Im Übrigen hat das FG den Ansatz des einheitlichen Rohgewinnaufschlagsatzes von 41,7 % ausführlich begründet (S. 27 ff.). Eine Auseinandersetzung mit diesen Ausführungen enthält die Beschwerdeschrift nicht.
c) Soweit die Beschwerde hinsichtlich des Ansatzes des Wareneinsatzes für 1986 einen Verstoß gegen den Grundsatz der freien Überzeugungsbildung (§ 96 Abs. 1 Satz 1 FGO) darin sieht, dass das FG den Wareneinsatz in seinem Schreiben vom 16. Dezember 1998 als unstreitig bezeichnet, in seinem Urteil dies aber außer Acht gelassen habe, trifft diese Behauptung nicht zu. Das FG hat in seinem Schreiben vom 16. Dezember 1998 (Einigungsvorschlag) den Wareneinsatz nicht als unstreitig, sondern als "WES lt. Kläg." bezeichnet (FG-Akte, Bl. 1313).

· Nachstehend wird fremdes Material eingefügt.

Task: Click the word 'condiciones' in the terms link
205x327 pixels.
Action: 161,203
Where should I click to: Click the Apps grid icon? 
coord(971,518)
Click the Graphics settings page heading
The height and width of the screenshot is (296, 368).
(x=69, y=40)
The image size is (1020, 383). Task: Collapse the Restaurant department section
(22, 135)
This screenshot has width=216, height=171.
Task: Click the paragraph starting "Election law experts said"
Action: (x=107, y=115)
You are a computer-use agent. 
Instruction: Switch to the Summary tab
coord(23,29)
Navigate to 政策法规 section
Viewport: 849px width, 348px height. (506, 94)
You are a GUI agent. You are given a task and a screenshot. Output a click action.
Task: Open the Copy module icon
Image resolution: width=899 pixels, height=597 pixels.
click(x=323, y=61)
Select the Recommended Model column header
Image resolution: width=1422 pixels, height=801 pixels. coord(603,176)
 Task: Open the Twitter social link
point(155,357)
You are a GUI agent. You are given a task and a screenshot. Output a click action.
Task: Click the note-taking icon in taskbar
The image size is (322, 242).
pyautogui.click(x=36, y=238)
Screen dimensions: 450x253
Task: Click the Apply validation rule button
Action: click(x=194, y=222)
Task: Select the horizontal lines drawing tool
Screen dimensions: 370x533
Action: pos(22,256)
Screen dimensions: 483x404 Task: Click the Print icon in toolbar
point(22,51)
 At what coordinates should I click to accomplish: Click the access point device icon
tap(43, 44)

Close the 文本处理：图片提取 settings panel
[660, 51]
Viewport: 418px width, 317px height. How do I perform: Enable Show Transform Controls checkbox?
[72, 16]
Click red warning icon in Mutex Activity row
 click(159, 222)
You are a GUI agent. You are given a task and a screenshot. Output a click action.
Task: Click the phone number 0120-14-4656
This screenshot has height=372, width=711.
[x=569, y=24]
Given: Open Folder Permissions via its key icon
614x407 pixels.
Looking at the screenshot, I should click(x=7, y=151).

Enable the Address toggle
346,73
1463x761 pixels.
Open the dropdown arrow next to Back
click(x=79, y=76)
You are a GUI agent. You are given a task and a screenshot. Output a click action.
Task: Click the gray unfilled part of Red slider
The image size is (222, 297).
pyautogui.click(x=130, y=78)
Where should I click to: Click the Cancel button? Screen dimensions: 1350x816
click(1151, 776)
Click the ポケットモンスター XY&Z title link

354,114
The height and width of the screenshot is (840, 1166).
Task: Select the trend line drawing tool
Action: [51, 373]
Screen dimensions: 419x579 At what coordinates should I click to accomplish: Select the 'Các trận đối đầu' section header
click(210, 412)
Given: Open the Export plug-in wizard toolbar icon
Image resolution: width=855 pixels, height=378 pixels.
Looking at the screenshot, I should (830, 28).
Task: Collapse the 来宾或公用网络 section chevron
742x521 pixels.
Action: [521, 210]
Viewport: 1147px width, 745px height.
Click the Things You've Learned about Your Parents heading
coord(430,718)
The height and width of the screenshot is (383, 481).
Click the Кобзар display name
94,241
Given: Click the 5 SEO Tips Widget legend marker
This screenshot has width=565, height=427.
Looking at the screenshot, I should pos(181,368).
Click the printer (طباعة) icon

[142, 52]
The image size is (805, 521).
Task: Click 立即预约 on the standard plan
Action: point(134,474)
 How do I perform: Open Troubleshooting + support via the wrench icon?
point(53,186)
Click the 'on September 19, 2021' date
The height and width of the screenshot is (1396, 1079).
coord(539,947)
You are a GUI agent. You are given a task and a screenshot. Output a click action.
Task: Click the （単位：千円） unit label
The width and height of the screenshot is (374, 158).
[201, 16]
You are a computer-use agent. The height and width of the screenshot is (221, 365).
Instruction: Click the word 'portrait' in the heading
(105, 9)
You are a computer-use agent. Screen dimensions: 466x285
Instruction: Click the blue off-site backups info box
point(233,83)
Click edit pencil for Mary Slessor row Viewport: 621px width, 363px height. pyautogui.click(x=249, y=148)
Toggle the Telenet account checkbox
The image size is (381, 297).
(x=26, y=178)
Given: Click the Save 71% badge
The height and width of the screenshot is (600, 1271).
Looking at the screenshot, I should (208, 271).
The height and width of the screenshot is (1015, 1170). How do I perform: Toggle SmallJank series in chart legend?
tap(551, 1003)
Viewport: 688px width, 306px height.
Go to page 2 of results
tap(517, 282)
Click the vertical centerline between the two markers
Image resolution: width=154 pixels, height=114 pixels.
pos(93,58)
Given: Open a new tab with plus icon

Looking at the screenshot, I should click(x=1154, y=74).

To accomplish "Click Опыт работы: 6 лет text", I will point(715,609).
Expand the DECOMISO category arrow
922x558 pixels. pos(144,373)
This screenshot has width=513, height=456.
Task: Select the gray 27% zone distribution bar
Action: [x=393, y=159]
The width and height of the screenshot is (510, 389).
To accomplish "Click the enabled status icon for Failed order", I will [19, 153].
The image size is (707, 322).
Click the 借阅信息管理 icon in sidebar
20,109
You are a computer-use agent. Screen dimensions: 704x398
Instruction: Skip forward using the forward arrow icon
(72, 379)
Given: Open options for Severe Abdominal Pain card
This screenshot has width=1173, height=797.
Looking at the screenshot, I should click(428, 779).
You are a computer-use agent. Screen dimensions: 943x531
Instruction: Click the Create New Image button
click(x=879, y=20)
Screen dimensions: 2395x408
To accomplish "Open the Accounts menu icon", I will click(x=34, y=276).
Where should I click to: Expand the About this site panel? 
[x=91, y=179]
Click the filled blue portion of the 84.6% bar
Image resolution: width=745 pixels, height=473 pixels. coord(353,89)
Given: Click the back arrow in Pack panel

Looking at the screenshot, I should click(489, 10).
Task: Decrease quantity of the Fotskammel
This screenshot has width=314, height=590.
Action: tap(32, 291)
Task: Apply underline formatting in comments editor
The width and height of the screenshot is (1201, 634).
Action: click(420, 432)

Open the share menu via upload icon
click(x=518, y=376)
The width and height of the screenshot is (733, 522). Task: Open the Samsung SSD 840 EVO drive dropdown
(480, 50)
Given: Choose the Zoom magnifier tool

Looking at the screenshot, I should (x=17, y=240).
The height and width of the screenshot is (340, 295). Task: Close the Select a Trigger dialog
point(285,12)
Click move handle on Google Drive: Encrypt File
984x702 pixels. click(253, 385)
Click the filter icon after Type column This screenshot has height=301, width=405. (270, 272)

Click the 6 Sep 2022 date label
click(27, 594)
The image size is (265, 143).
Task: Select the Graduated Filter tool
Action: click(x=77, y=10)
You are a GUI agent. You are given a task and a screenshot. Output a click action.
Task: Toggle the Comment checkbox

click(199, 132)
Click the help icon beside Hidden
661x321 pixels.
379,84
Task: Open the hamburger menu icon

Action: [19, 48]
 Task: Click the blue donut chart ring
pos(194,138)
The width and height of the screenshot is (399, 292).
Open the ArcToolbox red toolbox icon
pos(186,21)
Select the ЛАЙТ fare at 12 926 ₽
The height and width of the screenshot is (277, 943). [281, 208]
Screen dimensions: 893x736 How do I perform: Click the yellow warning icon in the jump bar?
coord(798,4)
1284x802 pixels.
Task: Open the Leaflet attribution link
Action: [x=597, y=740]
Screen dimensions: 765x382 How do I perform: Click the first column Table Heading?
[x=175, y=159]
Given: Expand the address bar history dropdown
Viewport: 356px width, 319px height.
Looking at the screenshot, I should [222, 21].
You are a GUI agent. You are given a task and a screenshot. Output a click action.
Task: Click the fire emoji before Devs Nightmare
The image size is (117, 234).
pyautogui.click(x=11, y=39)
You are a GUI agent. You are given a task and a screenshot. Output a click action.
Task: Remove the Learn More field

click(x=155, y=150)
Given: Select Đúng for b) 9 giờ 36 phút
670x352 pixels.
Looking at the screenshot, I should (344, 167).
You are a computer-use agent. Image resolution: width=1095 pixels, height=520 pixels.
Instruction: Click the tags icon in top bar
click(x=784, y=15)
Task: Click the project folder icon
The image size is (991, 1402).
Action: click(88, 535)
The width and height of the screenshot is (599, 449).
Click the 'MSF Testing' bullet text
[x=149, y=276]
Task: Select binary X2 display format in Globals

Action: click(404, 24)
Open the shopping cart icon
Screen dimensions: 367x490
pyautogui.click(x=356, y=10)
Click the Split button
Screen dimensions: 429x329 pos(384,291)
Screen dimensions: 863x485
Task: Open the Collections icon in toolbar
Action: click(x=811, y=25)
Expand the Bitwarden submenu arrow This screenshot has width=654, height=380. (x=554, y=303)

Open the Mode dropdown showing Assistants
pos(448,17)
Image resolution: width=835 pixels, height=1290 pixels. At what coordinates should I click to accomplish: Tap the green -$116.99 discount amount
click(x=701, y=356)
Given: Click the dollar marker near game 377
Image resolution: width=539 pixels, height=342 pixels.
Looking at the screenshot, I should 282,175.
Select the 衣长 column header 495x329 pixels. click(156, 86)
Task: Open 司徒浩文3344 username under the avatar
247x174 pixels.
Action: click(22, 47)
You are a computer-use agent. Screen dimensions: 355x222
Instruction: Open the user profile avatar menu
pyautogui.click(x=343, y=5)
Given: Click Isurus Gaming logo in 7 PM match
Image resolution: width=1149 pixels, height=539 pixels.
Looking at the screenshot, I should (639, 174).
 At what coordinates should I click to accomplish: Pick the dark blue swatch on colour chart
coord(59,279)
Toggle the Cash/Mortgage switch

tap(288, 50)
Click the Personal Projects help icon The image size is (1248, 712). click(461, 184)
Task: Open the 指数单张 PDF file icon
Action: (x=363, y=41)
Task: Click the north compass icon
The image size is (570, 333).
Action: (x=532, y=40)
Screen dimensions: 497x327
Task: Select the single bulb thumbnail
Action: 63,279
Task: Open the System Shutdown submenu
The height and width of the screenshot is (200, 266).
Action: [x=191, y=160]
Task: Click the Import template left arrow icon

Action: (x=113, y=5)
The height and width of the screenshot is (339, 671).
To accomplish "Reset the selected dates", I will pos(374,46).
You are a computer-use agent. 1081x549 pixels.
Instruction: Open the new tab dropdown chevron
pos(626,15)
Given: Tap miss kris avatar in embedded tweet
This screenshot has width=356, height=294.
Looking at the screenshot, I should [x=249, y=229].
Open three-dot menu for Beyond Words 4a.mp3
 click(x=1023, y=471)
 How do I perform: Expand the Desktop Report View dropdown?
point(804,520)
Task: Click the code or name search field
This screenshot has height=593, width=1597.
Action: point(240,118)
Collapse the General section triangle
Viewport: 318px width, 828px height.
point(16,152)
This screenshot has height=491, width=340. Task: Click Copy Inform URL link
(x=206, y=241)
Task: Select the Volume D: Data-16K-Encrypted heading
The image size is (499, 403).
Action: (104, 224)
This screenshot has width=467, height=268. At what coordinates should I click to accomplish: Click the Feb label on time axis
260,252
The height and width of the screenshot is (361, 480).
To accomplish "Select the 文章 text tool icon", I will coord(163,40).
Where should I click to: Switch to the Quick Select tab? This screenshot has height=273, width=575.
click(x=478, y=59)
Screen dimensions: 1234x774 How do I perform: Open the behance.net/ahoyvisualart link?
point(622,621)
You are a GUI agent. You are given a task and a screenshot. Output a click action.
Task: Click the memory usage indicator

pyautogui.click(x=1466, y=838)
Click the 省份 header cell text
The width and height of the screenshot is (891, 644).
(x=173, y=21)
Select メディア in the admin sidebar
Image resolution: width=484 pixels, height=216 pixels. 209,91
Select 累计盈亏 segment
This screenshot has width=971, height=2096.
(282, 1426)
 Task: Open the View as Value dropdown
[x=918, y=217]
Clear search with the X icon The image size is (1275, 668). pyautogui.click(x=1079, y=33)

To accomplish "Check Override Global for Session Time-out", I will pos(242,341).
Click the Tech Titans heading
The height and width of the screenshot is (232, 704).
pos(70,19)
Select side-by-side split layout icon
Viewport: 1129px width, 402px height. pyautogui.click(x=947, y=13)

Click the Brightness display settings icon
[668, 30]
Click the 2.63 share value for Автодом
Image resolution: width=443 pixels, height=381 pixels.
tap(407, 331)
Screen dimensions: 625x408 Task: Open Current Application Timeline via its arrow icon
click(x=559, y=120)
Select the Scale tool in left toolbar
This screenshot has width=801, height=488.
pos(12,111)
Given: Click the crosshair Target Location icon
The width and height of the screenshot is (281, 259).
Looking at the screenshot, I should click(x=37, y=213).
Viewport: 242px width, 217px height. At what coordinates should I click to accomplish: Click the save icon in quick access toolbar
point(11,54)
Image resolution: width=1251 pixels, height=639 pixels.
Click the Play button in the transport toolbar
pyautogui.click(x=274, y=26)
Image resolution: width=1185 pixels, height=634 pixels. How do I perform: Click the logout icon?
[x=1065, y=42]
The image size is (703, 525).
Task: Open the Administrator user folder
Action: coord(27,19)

Im Übrigen fehlt in der Beschwerdeschrift eine Auseinandersetzung mit der Begründung des FG, warum es sich für das Streitjahr 1986 der Berechnung des Gutachters angeschlossen hat (Urteil S. 29).
4. Von einer weiteren Begründung sieht der Senat ab, weil sie nicht geeignet ist, zur Klärung der Voraussetzungen beizutragen, unter denen eine Revision zuzulassen ist (§ 116 Abs. 5 Satz 2 FGO).